Si par contre la citation délivrée à chacun des prévenus vise de manière erronée des faits commis " courant septembre 1995 " alors que l'opération publicitaire incriminée s'est déroulée du 7 au 17 juin 1995, cette erreur de date ne peut compte tenu de ce que les faits reprochés sont ensuite précisément articulés, avoir eu pour effet d'induire les prévenus en erreur ni de porter atteinte aux droits de la défense et c'est donc à juste titre que les premiers juges ont rejeté l'exception de nullité soulevée.

Le tribunal apparaît avoir exactement analysé les faits qui lui étaient soumis et en avoir justement déduit que les infractions de publicité mensongère ou de nature à induire en erreur et de tromperie sur l'origine d'une marchandise, telles que spécifiées dans le jugement attaqué, étaient établies.

En effet, il ne peut être contesté que l'information donnée aux consommateurs sur l'origine des produits vendus était inexacte, dans la mesure où les investigations menées auprès du fournisseur établissent que sur 3 768 lapins commercialisés au cours de l'opération publicitaire, 25 seulement avaient été élevés en Haute-Vienne, les autres provenant de la Charente, département qui non seulement n'est pas inclus dans la région Limousin prise en tant que circonscription administrative mais ne peut faire partie d'un bassin de production qui n'existe pas en matière de production cunicole.

De même les prévenus ne peuvent invoquer l'absence d'élément intentionnel résultant de l'impossibilité pour eux de connaître la provenance exacte de la marchandise, dans la mesure où la certification ou l'affirmation d'une origine par celui qui commercialise un produit implique nécessairement qu'il a été en mesure de vérifier celle-ci ; or, en l'espèce, la consultation du contrat fournisseur-distributeur des bons de livraisons et des factures démontre qu'aucune mention sur l'origine des lapins fournis n'y figure et que celle-ci a, par conséquent, été affirmée par les annonceurs sans qu'ils soient en possession de la moindre garantie la concernant.

Par ailleurs, s'agissant d'Yves D, celui-ci ne peut utilement invoquer la délégation de pouvoir donné à son chef boucher dans la mesure où en sa qualité d'annonceur pour une opération publicitaire qui ne se limitait pas aux produits vendus au rayon boucherie, il n'avait pas mis à la disposition de M. P, ledit chef boucher, les moyens lui permettant de vérifier l'origine des lapins livrés par la centrale d'achat, comme le démontre l'audition de M. P.

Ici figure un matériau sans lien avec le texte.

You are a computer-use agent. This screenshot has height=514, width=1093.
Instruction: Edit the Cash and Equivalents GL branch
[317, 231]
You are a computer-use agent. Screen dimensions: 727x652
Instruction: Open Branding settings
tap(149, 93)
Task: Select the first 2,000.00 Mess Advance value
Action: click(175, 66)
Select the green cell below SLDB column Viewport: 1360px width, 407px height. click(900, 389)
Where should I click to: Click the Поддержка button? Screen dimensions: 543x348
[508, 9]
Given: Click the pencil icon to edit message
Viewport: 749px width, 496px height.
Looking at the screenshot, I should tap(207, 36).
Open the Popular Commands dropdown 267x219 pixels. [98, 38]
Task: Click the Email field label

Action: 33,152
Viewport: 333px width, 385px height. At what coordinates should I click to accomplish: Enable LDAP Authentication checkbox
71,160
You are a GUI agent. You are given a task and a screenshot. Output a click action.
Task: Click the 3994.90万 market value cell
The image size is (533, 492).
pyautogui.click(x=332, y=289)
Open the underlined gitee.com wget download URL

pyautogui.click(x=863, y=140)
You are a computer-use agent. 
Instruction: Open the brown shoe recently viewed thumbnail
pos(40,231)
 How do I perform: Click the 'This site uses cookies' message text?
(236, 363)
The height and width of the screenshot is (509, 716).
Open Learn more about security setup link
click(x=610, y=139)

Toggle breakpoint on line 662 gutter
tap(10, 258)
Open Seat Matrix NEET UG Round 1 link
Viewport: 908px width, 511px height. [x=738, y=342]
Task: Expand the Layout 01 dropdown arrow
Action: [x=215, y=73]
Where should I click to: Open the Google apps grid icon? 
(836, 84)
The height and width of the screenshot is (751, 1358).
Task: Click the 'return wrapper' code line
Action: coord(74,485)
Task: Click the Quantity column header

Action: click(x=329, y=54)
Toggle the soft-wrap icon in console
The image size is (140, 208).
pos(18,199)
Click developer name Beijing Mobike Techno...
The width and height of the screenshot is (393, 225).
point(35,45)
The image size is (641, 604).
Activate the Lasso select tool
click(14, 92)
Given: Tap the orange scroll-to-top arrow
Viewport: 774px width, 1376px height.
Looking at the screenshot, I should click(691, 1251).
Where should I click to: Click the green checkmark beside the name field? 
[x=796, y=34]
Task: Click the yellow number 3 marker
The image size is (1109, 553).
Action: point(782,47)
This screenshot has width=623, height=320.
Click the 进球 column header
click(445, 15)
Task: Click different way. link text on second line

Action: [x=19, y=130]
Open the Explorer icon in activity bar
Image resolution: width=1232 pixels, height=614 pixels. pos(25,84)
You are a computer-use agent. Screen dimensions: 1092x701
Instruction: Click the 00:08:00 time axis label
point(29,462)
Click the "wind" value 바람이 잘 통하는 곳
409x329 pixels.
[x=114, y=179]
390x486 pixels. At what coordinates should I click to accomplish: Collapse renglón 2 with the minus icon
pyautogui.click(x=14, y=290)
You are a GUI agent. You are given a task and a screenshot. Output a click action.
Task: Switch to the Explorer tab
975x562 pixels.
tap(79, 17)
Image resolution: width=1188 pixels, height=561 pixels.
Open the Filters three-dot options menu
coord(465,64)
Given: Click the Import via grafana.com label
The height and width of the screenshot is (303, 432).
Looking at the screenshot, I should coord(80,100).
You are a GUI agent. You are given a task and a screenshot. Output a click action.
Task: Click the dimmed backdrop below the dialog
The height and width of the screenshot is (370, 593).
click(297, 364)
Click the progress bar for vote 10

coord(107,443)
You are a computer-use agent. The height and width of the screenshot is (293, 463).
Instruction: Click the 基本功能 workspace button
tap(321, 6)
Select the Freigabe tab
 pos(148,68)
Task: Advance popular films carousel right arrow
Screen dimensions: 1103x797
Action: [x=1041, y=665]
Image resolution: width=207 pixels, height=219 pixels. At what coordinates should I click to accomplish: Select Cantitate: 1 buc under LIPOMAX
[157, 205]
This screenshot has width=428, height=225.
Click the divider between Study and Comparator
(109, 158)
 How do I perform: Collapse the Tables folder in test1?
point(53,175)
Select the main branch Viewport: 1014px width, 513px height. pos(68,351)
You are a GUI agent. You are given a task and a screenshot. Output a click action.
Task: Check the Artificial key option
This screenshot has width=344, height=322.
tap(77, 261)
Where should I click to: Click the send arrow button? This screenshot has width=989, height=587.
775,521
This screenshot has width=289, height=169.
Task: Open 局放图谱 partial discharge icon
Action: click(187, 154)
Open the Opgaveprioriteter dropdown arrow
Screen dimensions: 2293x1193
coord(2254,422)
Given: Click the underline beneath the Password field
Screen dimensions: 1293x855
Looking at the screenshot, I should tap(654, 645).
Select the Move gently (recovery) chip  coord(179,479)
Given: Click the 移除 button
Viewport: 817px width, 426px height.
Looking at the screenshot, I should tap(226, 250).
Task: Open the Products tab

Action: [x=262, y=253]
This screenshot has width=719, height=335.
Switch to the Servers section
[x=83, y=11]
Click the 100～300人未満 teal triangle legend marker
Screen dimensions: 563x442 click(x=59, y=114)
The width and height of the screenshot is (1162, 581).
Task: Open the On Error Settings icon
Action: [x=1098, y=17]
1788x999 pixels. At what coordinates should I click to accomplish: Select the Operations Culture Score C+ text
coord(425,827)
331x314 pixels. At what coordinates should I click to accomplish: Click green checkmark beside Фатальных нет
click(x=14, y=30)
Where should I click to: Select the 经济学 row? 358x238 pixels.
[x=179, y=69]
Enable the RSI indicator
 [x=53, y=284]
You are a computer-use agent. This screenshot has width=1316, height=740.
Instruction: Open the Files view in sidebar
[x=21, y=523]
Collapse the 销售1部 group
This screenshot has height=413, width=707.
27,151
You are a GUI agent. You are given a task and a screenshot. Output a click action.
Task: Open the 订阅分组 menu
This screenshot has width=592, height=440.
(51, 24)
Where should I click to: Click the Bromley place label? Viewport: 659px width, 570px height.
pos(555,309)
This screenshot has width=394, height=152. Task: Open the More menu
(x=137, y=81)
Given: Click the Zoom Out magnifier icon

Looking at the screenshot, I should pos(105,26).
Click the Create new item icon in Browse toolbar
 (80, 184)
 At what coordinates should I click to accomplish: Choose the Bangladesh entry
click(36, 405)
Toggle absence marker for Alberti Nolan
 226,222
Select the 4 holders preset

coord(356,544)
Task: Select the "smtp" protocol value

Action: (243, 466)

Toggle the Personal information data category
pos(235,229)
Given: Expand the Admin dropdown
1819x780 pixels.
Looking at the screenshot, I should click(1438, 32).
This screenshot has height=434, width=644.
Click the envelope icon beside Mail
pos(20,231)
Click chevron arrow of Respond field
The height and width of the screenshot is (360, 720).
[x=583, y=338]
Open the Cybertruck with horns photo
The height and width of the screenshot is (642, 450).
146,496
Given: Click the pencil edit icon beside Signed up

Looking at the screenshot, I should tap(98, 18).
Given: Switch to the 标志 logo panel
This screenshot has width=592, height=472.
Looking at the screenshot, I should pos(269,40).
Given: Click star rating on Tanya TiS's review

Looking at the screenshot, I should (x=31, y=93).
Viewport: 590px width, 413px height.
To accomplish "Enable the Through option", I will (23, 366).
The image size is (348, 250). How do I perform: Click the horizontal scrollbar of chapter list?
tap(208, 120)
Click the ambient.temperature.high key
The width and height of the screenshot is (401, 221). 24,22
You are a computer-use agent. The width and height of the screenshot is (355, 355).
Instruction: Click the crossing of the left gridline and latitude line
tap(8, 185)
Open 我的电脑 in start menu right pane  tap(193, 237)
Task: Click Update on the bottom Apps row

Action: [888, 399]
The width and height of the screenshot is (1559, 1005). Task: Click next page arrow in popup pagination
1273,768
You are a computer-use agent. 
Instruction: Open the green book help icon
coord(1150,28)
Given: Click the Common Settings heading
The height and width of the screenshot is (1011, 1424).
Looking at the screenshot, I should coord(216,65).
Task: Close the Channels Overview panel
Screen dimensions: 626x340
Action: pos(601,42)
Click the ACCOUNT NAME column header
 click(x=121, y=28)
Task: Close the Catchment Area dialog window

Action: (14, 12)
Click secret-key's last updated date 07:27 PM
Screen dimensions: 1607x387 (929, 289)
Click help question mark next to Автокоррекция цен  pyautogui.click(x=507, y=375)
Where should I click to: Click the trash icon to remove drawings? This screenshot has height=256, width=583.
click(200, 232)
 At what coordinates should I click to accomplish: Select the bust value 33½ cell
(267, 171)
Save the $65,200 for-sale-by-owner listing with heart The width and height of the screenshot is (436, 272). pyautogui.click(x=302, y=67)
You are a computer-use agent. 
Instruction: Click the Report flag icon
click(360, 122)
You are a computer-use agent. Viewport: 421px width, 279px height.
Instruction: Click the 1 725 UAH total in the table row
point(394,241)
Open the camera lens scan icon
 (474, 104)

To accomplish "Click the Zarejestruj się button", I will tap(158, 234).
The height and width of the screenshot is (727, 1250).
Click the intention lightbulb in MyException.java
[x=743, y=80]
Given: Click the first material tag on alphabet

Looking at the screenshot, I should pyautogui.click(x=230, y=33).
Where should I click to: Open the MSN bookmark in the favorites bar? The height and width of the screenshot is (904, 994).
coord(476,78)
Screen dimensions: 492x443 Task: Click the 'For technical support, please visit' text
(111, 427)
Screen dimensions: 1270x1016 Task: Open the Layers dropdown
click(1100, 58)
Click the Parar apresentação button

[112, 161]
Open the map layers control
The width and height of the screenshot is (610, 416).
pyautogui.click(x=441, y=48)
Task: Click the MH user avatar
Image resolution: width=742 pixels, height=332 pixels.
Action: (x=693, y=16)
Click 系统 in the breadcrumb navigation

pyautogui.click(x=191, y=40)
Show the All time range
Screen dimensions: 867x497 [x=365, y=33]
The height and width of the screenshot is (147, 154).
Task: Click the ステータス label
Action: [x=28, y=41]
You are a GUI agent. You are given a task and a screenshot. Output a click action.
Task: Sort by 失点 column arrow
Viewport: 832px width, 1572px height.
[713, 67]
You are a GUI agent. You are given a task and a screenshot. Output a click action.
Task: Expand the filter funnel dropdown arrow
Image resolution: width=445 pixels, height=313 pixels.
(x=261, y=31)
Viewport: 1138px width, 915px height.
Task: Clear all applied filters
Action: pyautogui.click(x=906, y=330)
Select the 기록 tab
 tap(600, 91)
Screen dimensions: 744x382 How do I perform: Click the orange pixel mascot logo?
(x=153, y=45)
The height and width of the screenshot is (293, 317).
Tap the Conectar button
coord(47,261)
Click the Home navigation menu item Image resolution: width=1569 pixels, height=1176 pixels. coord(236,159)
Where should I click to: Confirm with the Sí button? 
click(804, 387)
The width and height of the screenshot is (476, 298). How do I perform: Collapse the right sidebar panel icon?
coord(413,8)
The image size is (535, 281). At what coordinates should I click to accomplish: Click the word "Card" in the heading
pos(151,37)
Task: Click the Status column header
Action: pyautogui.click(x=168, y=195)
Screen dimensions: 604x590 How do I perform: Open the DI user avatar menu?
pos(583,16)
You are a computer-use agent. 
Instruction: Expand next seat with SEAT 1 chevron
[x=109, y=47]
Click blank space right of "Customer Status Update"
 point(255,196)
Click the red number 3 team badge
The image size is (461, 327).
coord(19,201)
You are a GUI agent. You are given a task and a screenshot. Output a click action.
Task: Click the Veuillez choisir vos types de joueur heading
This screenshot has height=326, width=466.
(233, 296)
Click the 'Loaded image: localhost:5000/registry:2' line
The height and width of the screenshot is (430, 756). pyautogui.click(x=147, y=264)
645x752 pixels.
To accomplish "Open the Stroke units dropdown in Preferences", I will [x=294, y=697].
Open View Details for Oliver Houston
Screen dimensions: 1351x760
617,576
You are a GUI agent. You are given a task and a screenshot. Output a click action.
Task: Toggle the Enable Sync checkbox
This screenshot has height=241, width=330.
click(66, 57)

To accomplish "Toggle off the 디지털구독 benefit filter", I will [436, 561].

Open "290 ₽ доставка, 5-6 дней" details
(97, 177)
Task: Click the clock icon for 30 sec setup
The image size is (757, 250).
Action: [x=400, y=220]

Dans ces conditions, la décision entreprise sera confirmée quant à la culpabilité.

Eu égard aux éléments de l'espèce, le montant des amendes prononcées apparaît excessif et doit être individualisé pour chaque prévenu.

Par ailleurs, seule la publication du jugement par extraits dans LSA, journal de distribution, produits frais, magasine des professionnels du rayon frais et froid sera ordonnée.

Sur l'action civile :

Les premiers juges ont à juste titre déclaré l'Association régionale de développement des élevages de petits animaux en limousin (ARDEPAL) et le Syndicat professionnel agricole " Lim'Lapin " recevables en leurs constitutions de partie civile.

Ces deux organismes qui regroupent des producteurs cunicoles du limousin ont directement subi du fait des infractions commises par les prévenus un préjudice certain que le tribunal apparaît cependant avoir surévalué dans son quantum qui eu égard aux éléments d'appréciation dont dispose la cour sera ramené à 10 000 F pour chacune des parties civiles.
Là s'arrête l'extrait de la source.